ENCOURAGEANT MAIS INSUFFISANT
A l’issue de sa session du 5 avril 2006, le Conseil des Ministres vient de faire modifier le statut des magistrats, situation qui a provoqué un mouvement de mécontentement des juges et la démission de certains d’entre eux.
La nouvelle loi modifie et complète le texte organique no 94-012 du 17 février 1994. Les dispositions, quoique très timides, vont dans le sens de l’assainissement de la profession, au moment où l’appareil judiciaire s’était complètement effondré durant les dernières années de la dictature. La corruption effrénée, le tribalisme le plus outrancier et la sujétion au pouvoir exécutif avaient fini par la réduire à son expression formelle.
En plus de la déclaration préalable du patrimoine des juges, la norme réaménagée lève, en partie, la règle du recrutement discriminatoire ; désormais, le métier pourra compter des acteurs dont le savoir et d’expérience vont au-delà du seul droit musulman. La possibilité implique l’ouverture à des langues autres que l’Arabe ; la mainmise de celle-ci, sous couvert de connaissance obligatoire de la Charia, aura favorisé l’exclusion de centaines de cadres et d’avocats, longtemps privés d’exercice dans leur pays.
De même, les magistrats, pour préserver leur autonomie, se trouvent, dorénavant, dans l’obligation de ne pas militer dans les partis ni de s’adonner à certaines entreprises lucratives.

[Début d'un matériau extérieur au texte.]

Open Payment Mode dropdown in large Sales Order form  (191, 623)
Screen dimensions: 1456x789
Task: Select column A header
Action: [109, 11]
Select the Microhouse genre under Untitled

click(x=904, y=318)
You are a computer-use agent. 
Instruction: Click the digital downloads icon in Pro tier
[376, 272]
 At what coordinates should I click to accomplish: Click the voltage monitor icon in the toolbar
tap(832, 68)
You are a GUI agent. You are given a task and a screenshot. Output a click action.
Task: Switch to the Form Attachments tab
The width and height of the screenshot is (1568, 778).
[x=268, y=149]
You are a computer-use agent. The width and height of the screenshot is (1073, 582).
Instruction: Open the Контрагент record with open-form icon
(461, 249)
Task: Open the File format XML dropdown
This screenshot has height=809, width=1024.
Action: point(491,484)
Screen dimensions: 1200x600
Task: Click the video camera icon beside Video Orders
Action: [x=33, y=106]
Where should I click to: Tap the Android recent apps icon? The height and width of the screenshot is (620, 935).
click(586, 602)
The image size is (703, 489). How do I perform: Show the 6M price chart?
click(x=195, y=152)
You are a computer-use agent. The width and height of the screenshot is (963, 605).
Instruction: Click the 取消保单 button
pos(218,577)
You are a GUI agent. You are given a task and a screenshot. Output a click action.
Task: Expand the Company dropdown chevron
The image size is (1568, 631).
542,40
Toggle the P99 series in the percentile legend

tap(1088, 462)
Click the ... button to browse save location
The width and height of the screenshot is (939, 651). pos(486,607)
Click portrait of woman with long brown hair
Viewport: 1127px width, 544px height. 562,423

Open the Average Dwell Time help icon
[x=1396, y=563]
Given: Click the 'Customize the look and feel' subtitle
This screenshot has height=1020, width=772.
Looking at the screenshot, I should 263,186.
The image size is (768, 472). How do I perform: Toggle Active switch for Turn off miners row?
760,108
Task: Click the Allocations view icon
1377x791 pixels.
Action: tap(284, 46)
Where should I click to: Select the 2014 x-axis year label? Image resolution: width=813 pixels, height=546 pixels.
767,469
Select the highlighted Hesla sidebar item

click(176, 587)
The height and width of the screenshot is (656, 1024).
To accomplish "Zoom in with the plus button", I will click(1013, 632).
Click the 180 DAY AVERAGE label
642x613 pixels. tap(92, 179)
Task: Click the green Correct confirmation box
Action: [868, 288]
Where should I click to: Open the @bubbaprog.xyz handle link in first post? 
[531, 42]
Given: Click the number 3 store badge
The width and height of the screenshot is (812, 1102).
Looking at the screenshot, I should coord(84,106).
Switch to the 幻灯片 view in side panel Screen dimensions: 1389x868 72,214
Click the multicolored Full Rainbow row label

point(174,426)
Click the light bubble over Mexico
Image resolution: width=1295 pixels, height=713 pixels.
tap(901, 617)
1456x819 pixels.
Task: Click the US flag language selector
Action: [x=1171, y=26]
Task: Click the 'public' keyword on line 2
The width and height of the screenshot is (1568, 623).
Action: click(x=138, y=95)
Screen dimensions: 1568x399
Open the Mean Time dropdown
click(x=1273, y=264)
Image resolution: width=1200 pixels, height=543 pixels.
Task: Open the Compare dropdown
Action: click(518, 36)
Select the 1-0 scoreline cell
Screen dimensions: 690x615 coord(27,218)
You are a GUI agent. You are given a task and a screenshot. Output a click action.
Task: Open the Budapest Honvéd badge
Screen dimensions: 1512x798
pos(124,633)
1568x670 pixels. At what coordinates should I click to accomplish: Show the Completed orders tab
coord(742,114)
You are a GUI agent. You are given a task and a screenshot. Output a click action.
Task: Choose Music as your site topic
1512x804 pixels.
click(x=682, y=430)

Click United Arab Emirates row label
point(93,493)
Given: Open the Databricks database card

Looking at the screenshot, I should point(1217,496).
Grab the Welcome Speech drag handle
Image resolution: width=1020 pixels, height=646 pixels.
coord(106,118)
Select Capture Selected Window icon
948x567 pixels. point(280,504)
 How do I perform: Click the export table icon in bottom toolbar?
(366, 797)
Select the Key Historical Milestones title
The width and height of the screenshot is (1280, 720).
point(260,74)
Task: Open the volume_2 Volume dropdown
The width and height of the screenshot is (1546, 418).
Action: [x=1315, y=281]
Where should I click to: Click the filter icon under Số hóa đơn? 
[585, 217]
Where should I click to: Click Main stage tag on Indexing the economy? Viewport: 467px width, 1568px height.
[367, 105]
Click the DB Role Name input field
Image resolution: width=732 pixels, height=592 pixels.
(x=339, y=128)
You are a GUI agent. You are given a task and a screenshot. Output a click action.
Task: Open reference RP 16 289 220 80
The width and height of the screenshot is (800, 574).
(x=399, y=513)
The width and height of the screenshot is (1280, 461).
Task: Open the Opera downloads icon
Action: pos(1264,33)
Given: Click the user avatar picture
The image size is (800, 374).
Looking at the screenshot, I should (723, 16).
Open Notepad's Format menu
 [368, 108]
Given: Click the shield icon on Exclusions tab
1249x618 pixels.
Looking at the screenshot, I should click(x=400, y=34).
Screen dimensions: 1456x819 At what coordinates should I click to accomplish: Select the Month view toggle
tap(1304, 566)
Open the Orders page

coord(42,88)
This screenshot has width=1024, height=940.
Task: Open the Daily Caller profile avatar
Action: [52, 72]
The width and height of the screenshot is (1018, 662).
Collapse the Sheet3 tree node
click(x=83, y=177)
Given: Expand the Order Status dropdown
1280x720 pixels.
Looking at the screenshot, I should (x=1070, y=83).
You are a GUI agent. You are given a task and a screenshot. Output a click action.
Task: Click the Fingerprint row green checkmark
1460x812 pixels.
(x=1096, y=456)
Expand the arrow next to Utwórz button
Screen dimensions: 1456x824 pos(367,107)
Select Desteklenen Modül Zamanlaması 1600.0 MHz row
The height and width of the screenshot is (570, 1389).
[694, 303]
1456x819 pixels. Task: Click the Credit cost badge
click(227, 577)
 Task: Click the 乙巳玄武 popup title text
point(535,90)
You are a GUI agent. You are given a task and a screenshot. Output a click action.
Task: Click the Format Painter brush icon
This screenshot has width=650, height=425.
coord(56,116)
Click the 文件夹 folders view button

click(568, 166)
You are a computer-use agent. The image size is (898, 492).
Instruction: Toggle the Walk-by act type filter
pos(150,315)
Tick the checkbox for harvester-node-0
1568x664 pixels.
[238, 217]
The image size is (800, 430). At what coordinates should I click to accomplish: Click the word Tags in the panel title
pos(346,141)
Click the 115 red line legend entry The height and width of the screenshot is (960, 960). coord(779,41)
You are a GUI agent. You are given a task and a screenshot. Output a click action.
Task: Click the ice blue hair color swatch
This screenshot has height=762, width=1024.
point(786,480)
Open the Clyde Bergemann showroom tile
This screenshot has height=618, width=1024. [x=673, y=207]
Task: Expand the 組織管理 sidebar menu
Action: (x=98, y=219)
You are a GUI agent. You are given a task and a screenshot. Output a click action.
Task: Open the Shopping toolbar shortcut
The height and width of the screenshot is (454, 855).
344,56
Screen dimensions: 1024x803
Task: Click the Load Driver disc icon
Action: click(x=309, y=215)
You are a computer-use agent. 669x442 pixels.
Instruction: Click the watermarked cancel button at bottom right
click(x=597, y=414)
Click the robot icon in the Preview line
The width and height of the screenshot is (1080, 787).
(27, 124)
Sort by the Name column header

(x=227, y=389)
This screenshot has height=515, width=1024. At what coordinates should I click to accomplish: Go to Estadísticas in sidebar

Cependant, le texte adopté par le Conseil des Ministres, reste d’une application ponctuelle, au lieu de son inscription – combien salutaire - dans la durée. Il est tout aussi regrettable qu’il ne soit accompagné de mesures de licenciement unilatéral de juges, greffiers et membres de la police judiciaire qui continuent - encore après le changement du 3 août - à pratiquer le faux, la subornation de témoins, la violation de la procédure, le trafics des verdicts, tous actes commis au fins d’enrichissement illicite et jamais sanctionnés.
Le rétablissement de la justice restera lettre morte, tant qu’un tel nettoyage ne serait entrepris.
SOS Esclaves soutient, sans ambiguïté, la réforme présente du statut des magistrats et appelle, les autorités de transition, à un assainissement rapide de l’ensemble du personnel judiciaire.